I run a personal fleet of a several servers and few old computers in my living room which run services like

Personal DB
Personal storage and backups
VPN, with adblocking
... and hosts some of the projects you see in this website!

It also hosts all the infrastructure required to support that deployment. Learning to create resilient low-maintenance infrastructure is a also a goal -- the means is an end in itself!

I made it thinking about how I would build a company's platform as an SRE. It has a mostly open-source stack with:

Container orchestration through Nomad (an alternative to Kubernetes)
Metrics, performance monitoring, and logs management through Grafana, Prometheus and Loki
Secure private networking through Tailscale
Reproducible, declarative deployments of the Linux OSs through NixOS (although sometimes I install other OSs on some machines to experiment!)
Service discovery and a service mesh thanks to Consul
Infra-as-code thanks to Terraform
Service-to-service communication via gRPC

In this page I write up a technical overview of how I have architected the cluster. For findings and milestones I have achieved over time, you can check out my blog (which is hosted here too!).

I aim to update this page as the fleet evolves (I started in April 2023) so that it is up-to-date. Some notable milestones include, in order:

from docker-compose to Nomad
from plaintext orchestration to the mTLS Consul service mesh
from hardcoded secrets to a HA Vault cluster
from a single Postgres node to a HA CockroachDB cluster
from plain Nomad HCL jobs to Nix-templated jobs
from no-code containers to proper a Go microservices monorepo
from a Wireguard mesh to a Tailscale network

Microservices

Inspired by Monzo's monorepo, my selfhosted repo includes a services/ directory where I develop Go microservices.

These are tiny (a few Go files each) and use gRPC to communicate between each other as well as the CockroachDB cluster for a backing store.

They are all built on CI on every push to master. You can find a blog post about how the automation around the builds works here.

The networking is not too complicated once you get past the VPN abstraction, which is the tricky bit to achieve without a SPOF. Some of my nodes are IPv6-capable and are IPv4-public, some are not IPv4-public, and one is neither and is behind a CGNAT and doesn't have a IPv6 address.


Networking setup (simplified). NATs in orange, ingress in green.

Using Tailscale as a mesh VPN has the huge advantage of a flat network topology once inside the VPN, even when some Nodes get disconnected.

Service Mesh

In a completely unnecessary impulse, I also deployed Consul to operate an Envoy service mesh.

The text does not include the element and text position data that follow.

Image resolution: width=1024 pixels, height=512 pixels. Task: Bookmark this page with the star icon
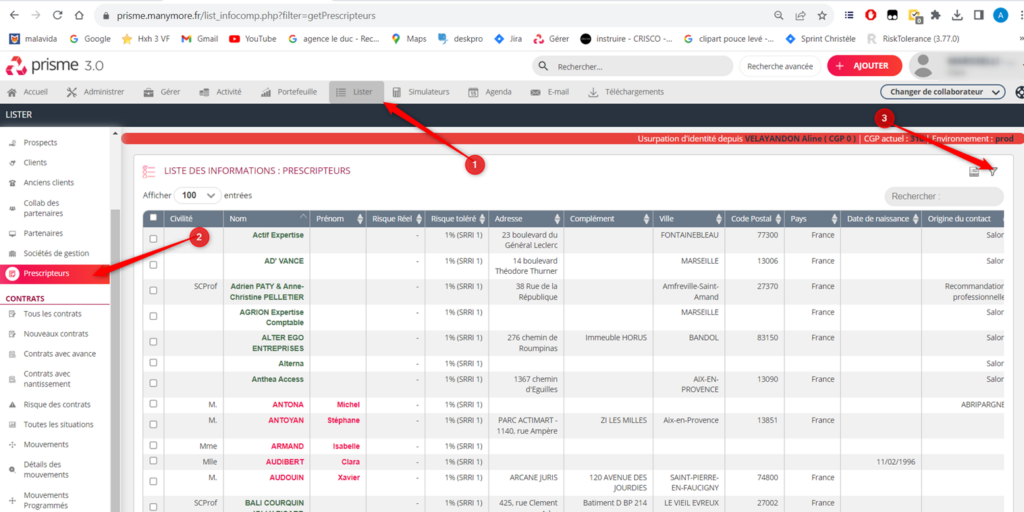821,16
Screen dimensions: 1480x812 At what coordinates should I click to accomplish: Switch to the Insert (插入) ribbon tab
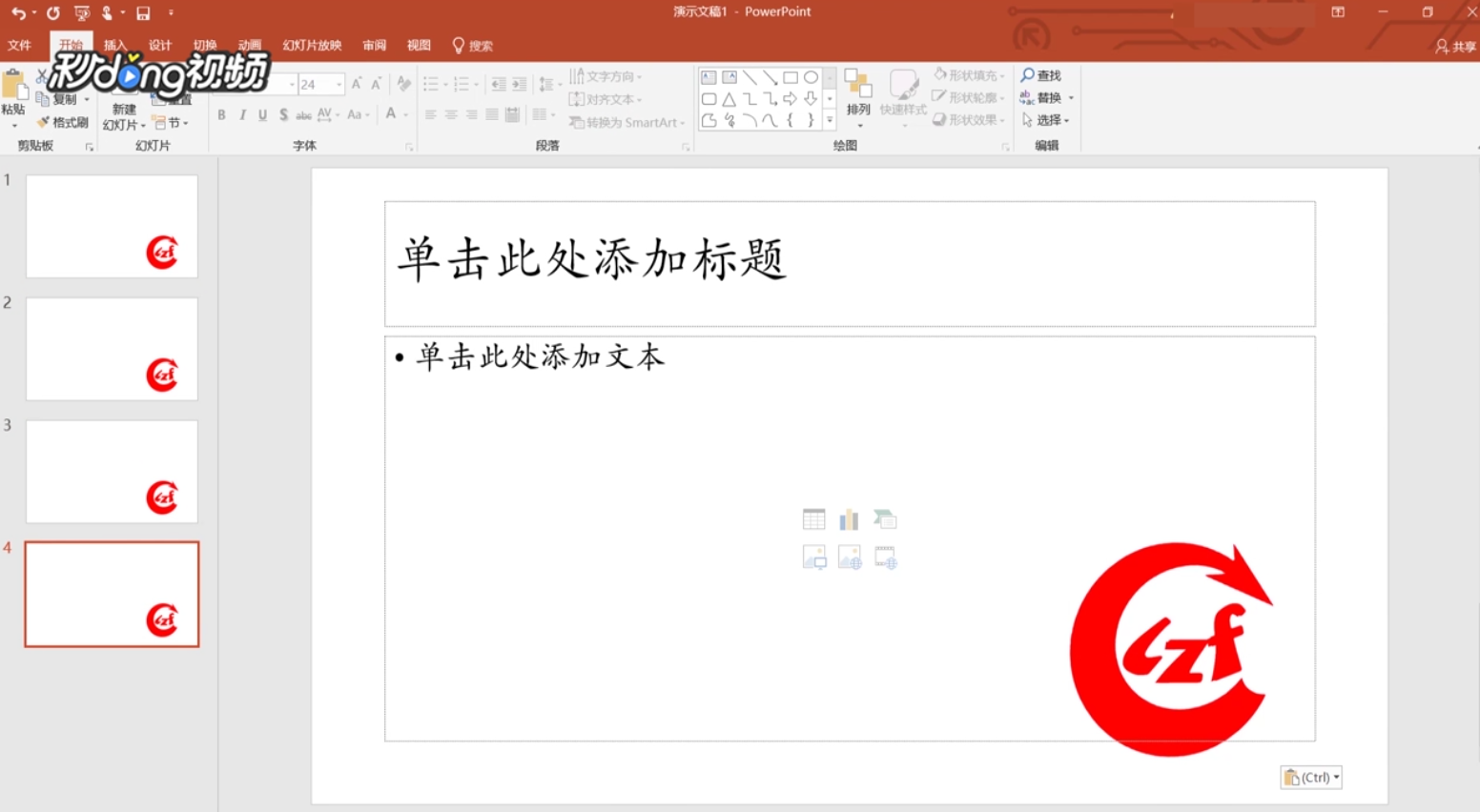[114, 45]
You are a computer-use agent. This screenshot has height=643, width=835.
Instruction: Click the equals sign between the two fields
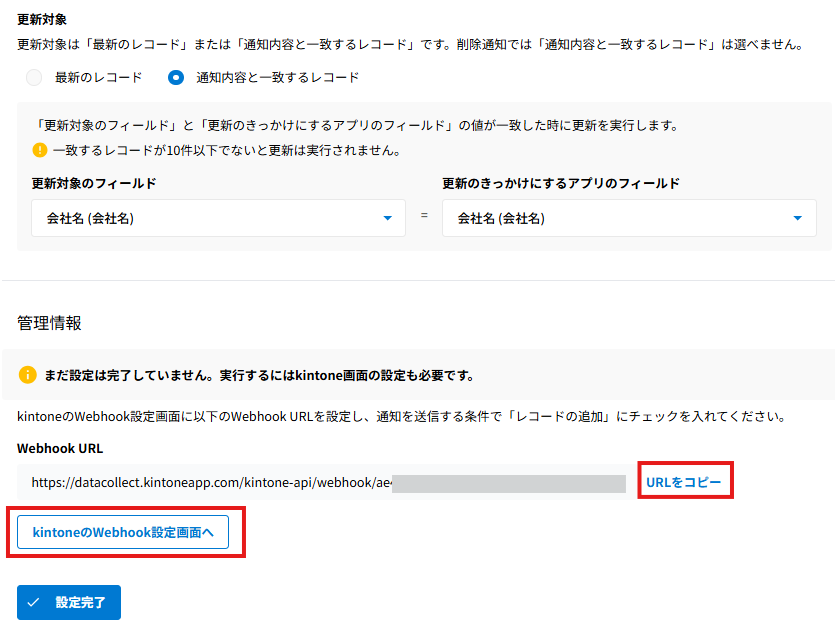pos(424,217)
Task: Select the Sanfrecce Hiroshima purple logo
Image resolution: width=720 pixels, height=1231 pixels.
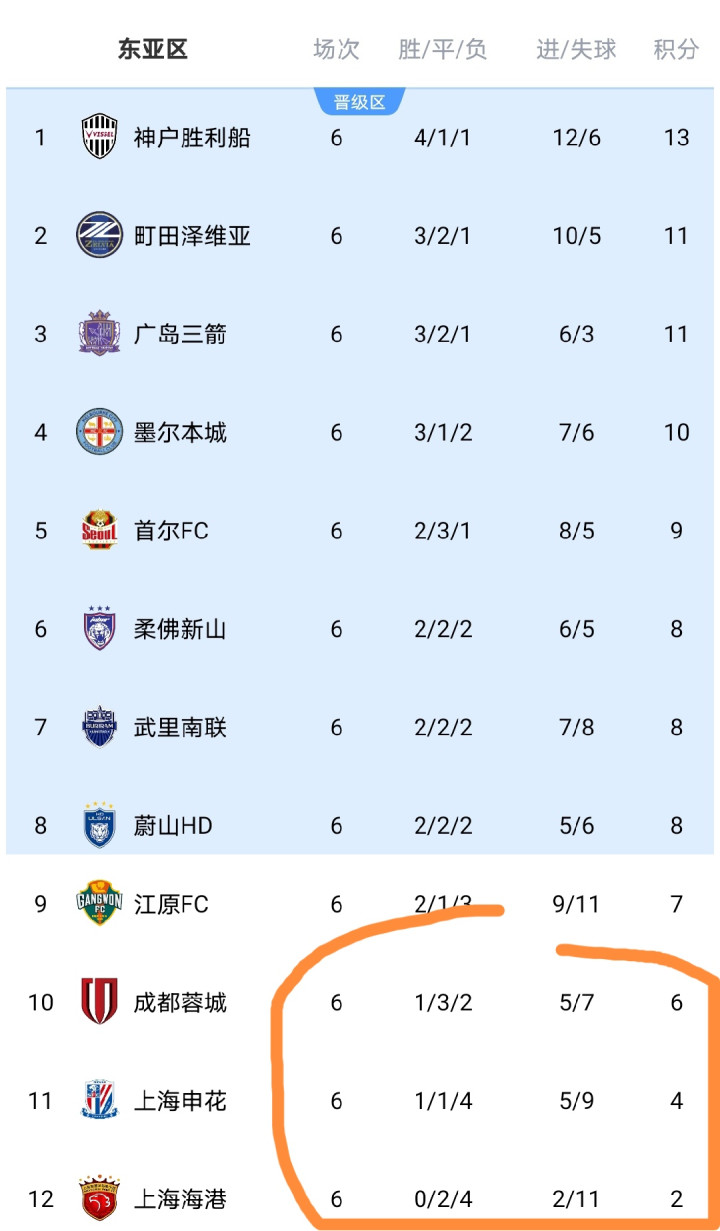Action: point(100,334)
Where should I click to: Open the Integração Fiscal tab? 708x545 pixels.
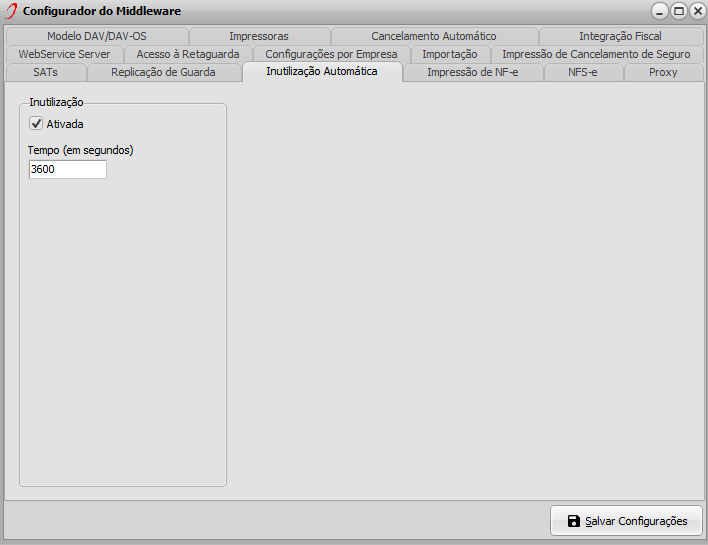tap(619, 36)
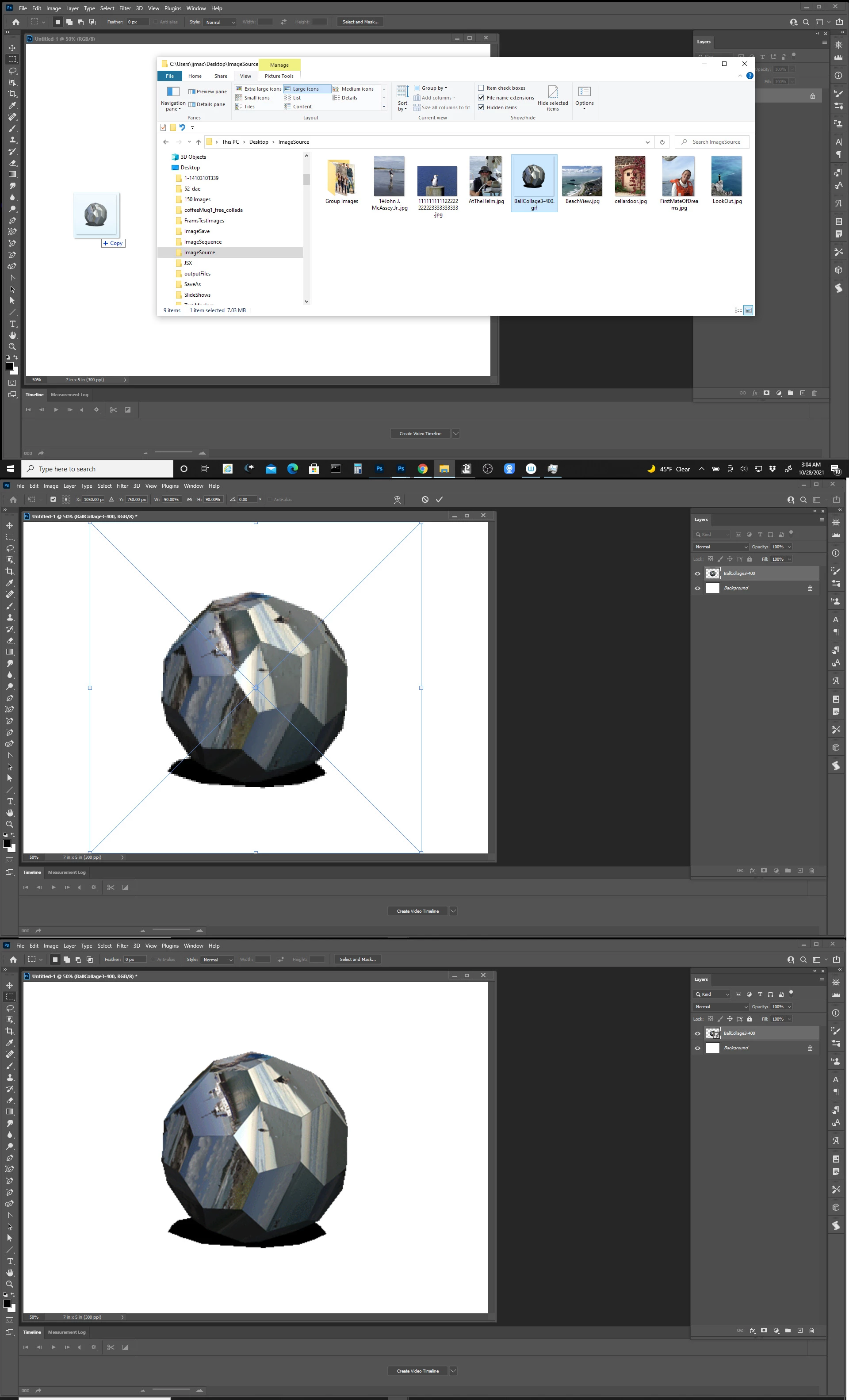
Task: Switch to the Home ribbon tab
Action: coord(195,76)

Note that mTLS between containers was not strictly required as all traffic is encrypted via Tailscale anyway.

Ingress

Ingress is structured as follows:


Ingress setup

Where traefik is able to do mTLS with the Consul service mesh.

Orchestration

Container orchestration is done with Nomad. All nodes are clients (meaning a container can get scheduled on any node) and 3 nodes are Nomad servers (ie, the host the Nomad 'control plane', in k8s lingo).

The nodes that host Nomad servers happen to be the datacenter-hosted nodes, because they have more uptime than the ones hosted on London or Madrid.


Orchestration setup

All containers in the cluster are managed by Nomad. All non-containerised workloads (Nomad and Vault) are configuration-managed via NixOS.

Nomad Job page for this website

Monitoring

All of this has a Grafana monitoring stack (Loki, Mimir, Grafana, etc). I do believe it a bit of an anti-pattern to run the monitoring on top of the infrastructure you are trying to monitor, but I chose to be pragmatic.

Screenshot of a Grafana monitoring dashboard

Looking back

Overall, the setup is overkill for what I am running. I could achieve most of this with SSH and docker compose alone, but I learnt a great deal of SRE skills by trying to make a industry-grade platform that could scale to 10 or 1000 services!

If I was to found a startup tomorrow and had to develop its platform, I would reuse much of the technology I used for this side-project.